THE TASK: Copy out the part of the items below that opens with the line containing "Task: Click the Follow button" and closes with the line containing "pyautogui.click(x=54, y=170)", both of those lines included.
————————
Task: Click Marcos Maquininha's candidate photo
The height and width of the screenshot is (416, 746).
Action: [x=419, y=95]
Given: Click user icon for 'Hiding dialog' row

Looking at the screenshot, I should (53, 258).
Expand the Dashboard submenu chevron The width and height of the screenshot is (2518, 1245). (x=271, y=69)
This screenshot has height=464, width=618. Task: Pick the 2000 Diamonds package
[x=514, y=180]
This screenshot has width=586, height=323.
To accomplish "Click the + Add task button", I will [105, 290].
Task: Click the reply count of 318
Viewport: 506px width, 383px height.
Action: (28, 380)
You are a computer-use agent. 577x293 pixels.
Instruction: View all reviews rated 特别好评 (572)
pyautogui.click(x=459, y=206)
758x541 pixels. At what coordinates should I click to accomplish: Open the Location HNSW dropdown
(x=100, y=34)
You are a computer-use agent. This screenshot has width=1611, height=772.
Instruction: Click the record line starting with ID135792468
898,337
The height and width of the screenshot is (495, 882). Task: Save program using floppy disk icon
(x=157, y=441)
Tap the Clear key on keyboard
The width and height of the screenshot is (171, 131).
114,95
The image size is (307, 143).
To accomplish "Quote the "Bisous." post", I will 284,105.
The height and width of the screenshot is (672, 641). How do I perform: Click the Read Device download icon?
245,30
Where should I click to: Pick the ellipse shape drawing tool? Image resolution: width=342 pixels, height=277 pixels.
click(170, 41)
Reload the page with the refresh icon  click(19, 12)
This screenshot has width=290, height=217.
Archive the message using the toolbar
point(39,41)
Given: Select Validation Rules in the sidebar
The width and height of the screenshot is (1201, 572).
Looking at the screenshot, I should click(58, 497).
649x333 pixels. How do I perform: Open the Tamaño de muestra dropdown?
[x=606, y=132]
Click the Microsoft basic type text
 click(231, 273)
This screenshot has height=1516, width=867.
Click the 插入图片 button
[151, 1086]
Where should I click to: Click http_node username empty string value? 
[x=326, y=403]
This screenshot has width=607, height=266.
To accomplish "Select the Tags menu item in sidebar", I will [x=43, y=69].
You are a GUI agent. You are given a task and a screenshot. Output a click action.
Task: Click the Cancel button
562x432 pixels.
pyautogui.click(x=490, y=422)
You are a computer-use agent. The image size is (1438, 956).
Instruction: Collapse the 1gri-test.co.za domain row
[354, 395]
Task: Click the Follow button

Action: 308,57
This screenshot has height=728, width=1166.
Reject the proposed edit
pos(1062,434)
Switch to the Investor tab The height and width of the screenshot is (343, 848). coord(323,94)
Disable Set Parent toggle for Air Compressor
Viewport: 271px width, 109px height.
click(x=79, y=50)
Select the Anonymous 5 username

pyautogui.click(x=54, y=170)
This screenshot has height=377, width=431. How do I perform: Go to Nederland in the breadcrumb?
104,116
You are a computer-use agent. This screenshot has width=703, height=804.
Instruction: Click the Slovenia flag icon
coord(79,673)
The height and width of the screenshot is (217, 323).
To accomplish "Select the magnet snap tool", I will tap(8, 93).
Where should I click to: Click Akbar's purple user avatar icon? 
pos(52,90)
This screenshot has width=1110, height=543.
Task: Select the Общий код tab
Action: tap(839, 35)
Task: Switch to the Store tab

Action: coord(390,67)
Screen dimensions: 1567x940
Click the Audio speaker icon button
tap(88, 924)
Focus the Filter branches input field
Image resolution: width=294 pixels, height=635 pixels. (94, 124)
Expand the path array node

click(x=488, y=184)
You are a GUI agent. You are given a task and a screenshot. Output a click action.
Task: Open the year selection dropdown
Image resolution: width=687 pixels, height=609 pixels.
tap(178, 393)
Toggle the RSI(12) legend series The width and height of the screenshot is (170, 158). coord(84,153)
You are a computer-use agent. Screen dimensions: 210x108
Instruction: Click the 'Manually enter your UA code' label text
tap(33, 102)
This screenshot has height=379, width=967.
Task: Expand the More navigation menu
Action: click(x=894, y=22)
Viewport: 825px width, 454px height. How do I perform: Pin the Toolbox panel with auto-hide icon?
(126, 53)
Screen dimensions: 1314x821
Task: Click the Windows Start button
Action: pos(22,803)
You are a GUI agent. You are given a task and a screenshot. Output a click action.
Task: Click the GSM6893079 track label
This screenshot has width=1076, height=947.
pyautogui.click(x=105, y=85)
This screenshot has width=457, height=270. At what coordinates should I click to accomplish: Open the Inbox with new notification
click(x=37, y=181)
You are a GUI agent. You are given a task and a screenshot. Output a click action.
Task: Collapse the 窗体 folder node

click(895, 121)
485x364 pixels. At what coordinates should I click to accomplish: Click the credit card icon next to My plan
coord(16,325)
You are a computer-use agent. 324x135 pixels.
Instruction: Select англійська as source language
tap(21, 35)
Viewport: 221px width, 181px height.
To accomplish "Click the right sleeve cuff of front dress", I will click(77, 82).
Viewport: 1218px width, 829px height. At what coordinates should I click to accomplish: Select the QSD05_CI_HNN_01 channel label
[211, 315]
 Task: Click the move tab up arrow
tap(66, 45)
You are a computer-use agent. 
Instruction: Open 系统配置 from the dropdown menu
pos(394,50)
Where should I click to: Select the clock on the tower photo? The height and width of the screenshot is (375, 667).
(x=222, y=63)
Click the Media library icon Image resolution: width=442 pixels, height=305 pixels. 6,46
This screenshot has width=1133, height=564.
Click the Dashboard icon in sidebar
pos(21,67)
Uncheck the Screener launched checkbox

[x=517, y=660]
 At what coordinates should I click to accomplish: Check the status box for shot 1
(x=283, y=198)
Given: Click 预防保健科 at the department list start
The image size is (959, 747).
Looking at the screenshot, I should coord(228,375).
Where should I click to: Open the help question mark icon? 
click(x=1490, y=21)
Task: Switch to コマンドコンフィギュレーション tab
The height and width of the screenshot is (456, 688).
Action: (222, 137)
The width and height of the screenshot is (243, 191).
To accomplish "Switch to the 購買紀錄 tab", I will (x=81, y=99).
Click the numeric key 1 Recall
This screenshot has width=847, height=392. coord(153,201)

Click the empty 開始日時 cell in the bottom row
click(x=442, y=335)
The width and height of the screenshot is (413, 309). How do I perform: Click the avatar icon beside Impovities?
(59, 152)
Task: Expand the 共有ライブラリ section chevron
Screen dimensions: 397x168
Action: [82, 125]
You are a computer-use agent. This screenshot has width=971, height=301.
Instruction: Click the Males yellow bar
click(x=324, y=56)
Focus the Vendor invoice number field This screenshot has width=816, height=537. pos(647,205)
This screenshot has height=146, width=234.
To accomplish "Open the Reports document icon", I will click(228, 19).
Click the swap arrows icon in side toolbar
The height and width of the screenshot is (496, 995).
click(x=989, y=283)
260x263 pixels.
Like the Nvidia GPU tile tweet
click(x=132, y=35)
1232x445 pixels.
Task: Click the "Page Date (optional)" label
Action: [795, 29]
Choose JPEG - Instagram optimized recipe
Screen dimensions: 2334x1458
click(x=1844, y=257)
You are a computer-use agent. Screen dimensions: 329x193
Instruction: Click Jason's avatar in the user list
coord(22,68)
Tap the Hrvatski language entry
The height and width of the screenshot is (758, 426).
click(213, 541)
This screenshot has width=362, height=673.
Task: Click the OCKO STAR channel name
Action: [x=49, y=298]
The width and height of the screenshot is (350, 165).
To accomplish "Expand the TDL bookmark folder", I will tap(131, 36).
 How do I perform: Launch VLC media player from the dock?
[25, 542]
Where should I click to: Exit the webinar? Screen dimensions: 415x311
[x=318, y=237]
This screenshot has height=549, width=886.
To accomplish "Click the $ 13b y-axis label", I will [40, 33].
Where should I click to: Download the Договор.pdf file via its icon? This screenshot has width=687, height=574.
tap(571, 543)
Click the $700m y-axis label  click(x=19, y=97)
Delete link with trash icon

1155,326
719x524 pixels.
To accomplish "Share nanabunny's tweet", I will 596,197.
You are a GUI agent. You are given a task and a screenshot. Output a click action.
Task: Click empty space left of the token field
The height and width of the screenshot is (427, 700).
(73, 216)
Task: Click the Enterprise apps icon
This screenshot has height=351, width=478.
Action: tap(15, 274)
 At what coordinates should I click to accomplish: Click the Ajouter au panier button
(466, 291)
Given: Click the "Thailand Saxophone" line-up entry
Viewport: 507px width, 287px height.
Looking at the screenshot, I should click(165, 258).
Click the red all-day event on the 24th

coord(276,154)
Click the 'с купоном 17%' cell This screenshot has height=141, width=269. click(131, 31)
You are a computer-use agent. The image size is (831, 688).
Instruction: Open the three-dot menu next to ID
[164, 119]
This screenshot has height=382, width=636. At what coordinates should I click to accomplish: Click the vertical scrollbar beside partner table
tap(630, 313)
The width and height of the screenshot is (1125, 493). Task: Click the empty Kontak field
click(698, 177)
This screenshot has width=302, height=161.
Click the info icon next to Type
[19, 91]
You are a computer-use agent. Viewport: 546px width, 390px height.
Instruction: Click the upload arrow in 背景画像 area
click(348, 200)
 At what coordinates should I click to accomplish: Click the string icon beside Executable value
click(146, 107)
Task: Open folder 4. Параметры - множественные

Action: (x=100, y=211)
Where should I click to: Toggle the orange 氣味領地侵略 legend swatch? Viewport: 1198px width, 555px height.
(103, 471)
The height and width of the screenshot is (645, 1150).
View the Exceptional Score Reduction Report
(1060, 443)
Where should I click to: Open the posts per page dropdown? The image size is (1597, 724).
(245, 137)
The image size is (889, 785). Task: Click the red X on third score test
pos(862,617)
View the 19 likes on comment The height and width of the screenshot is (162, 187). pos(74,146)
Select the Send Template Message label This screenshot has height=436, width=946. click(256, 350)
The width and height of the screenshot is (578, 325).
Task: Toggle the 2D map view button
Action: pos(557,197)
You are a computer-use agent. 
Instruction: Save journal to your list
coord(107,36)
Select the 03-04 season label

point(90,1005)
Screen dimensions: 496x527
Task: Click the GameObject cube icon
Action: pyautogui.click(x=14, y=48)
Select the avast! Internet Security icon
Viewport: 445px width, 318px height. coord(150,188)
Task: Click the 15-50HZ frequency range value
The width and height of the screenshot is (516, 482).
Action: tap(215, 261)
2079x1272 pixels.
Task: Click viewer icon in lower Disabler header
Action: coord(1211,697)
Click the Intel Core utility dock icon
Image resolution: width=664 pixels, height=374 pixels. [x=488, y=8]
————————
FINISHED ANSWER:
Task: Click the Follow button

Action: 308,57
This screenshot has height=728, width=1166.
Reject the proposed edit
pos(1062,434)
Switch to the Investor tab The height and width of the screenshot is (343, 848). coord(323,94)
Disable Set Parent toggle for Air Compressor
Viewport: 271px width, 109px height.
click(x=79, y=50)
Select the Anonymous 5 username

pyautogui.click(x=54, y=170)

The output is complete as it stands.